▶ _INPUT DATA_
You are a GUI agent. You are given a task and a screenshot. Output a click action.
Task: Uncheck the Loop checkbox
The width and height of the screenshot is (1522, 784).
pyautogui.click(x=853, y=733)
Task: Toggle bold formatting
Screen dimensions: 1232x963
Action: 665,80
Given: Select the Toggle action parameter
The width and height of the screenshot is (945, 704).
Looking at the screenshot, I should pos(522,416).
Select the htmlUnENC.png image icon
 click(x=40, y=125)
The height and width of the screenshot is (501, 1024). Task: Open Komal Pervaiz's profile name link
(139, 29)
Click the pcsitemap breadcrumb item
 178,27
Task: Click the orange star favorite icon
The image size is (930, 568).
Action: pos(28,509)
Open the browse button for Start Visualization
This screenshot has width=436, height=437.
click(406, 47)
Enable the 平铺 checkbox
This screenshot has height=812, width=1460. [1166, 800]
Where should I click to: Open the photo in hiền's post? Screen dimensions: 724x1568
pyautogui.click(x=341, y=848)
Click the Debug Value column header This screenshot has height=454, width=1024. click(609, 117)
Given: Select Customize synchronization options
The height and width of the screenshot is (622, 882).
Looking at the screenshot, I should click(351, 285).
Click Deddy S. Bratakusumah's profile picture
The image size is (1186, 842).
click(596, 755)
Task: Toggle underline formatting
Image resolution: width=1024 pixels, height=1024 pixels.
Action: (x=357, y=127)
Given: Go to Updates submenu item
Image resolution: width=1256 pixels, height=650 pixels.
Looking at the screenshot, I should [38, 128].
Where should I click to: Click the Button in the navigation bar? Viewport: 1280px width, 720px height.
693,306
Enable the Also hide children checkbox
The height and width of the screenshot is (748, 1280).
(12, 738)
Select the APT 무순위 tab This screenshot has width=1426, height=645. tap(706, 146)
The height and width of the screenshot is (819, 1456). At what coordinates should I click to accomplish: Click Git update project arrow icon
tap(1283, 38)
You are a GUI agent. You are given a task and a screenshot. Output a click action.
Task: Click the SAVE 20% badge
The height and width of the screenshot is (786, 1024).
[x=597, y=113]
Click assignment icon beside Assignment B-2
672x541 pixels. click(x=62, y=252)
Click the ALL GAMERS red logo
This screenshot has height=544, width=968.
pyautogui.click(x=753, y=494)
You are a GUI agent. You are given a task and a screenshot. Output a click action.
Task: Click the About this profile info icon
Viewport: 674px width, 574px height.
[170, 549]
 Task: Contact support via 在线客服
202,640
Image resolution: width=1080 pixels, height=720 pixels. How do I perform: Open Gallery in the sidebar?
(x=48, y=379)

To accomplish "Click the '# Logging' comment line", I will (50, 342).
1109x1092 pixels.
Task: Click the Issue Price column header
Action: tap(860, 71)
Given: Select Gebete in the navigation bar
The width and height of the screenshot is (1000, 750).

▶ _WORK TO COMPLETE_
Print every line of the records above verbatim.

▶ _OUTPUT OF THE TASK_
You are a GUI agent. You are given a task and a screenshot. Output a click action.
Task: Uncheck the Loop checkbox
The width and height of the screenshot is (1522, 784).
pyautogui.click(x=853, y=733)
Task: Toggle bold formatting
Screen dimensions: 1232x963
Action: 665,80
Given: Select the Toggle action parameter
The width and height of the screenshot is (945, 704).
Looking at the screenshot, I should pos(522,416).
Select the htmlUnENC.png image icon
 click(x=40, y=125)
The height and width of the screenshot is (501, 1024). Task: Open Komal Pervaiz's profile name link
(139, 29)
Click the pcsitemap breadcrumb item
 178,27
Task: Click the orange star favorite icon
The image size is (930, 568).
Action: pos(28,509)
Open the browse button for Start Visualization
This screenshot has width=436, height=437.
click(406, 47)
Enable the 平铺 checkbox
This screenshot has height=812, width=1460. [1166, 800]
Where should I click to: Open the photo in hiền's post? Screen dimensions: 724x1568
pyautogui.click(x=341, y=848)
Click the Debug Value column header This screenshot has height=454, width=1024. click(609, 117)
Given: Select Customize synchronization options
The height and width of the screenshot is (622, 882).
Looking at the screenshot, I should click(351, 285).
Click Deddy S. Bratakusumah's profile picture
The image size is (1186, 842).
click(596, 755)
Task: Toggle underline formatting
Image resolution: width=1024 pixels, height=1024 pixels.
Action: (x=357, y=127)
Given: Go to Updates submenu item
Image resolution: width=1256 pixels, height=650 pixels.
Looking at the screenshot, I should [38, 128].
Where should I click to: Click the Button in the navigation bar? Viewport: 1280px width, 720px height.
693,306
Enable the Also hide children checkbox
The height and width of the screenshot is (748, 1280).
(12, 738)
Select the APT 무순위 tab This screenshot has width=1426, height=645. tap(706, 146)
The height and width of the screenshot is (819, 1456). At what coordinates should I click to accomplish: Click Git update project arrow icon
tap(1283, 38)
You are a GUI agent. You are given a task and a screenshot. Output a click action.
Task: Click the SAVE 20% badge
The height and width of the screenshot is (786, 1024).
[x=597, y=113]
Click assignment icon beside Assignment B-2
672x541 pixels. click(x=62, y=252)
Click the ALL GAMERS red logo
This screenshot has height=544, width=968.
pyautogui.click(x=753, y=494)
You are a GUI agent. You are given a task and a screenshot. Output a click action.
Task: Click the About this profile info icon
Viewport: 674px width, 574px height.
[170, 549]
 Task: Contact support via 在线客服
202,640
Image resolution: width=1080 pixels, height=720 pixels. How do I perform: Open Gallery in the sidebar?
(x=48, y=379)

To accomplish "Click the '# Logging' comment line", I will (50, 342).
1109x1092 pixels.
Task: Click the Issue Price column header
Action: tap(860, 71)
Given: Select Gebete in the navigation bar
The width and height of the screenshot is (1000, 750).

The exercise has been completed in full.